Précisions sur la suppression des taxes funéraires municipales

L’article 121 de la loi de finances 2021 a acté la suppression de l’ensemble des taxes funéraires municipales. Si cette suppression ne concerne que quelques centaines de communes dans toute la France, elle entraîne pour les territoires concernés une perte de recettes significative qui n’est hélas pas compensée de quelque manière que ce soit.

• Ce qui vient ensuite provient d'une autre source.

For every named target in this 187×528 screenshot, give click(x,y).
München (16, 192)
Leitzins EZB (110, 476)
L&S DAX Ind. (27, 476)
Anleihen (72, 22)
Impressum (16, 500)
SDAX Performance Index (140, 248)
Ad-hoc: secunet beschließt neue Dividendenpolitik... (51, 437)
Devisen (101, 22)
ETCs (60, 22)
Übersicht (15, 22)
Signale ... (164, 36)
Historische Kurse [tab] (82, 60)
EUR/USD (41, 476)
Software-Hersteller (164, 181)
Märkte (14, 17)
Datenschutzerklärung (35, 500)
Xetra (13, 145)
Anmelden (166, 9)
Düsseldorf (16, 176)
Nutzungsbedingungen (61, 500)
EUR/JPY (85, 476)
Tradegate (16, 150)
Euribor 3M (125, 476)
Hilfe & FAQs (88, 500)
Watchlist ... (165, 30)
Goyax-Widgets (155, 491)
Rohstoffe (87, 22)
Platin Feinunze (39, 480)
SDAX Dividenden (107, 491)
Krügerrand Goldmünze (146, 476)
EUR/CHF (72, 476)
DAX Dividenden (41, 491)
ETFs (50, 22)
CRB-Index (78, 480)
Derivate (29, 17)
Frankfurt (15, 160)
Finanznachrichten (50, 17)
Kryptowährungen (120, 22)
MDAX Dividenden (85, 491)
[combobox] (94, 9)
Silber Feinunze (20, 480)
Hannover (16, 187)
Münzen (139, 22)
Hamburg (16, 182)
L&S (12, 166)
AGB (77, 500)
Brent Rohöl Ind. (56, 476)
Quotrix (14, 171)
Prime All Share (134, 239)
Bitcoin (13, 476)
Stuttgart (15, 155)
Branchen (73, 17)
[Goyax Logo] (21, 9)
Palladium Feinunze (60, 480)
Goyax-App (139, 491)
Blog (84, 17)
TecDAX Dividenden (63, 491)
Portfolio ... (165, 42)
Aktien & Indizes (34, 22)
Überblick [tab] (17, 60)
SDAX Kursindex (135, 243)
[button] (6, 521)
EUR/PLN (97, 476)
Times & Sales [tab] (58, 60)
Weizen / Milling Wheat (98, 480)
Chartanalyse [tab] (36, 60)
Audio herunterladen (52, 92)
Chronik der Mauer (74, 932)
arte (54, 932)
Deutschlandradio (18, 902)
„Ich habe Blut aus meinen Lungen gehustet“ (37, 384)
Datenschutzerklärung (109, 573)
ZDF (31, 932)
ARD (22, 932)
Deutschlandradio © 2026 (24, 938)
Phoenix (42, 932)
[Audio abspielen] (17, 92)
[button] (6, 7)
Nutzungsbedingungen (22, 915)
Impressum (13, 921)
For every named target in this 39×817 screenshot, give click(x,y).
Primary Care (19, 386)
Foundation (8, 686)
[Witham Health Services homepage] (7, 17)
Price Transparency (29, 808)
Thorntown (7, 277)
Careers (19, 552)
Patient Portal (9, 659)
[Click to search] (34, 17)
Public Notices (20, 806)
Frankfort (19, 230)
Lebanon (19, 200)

Mais un certain flou subsistait autour de ce qui était entendu, concrètement, par « taxe funéraire », certaines communes ayant par exemple pour habitude d’instaurer une redevance funéraire qu’elles qualifient à tort de « taxe. »
Dans une Réponse Ministérielle publiée la semaine dernière, le gouvernement pose ainsi une distinction juridique entre les taxes funéraires et les redevances, dont nous vous dévoilons le détail dans cette minute.

 L’article 121 de la loi de finances 2021 a instauré la suppression des taxes que la collectivité percevait pour les convois, les inhumations et les crémations réalisés.
 Cette suppression inclut également, d’après la réponse ministérielle :

  • Les taxes de dispersion des cendres
  • La « taxe d’ouverture de caveau », qui est en fait une dérivée de la taxe d’inhumation.

En revanche, ne sont pas supprimées les redevances funéraires, à savoir :

 La taxe d’ouverture de caveau « lorsqu’il s’agit d’une prestation du service extérieur des pompes funèbres réalisée par la régie municipale en qualité d’opérateur funéraire. »
 La taxe de superposition des corps (ou encore « taxe de seconde et ultérieures inhumations », qui relèvent la aussi d’une redevance facultative d’occupation domaniale).
 La taxe de réduction et réunion de corps, perçue par les communes lorsqu’elles procèdent à l’ouverture des cercueils ou à la réunion des restes mortels exhumés, de manière à libérer des cases de caveau et procéder à des inhumations supplémentaires.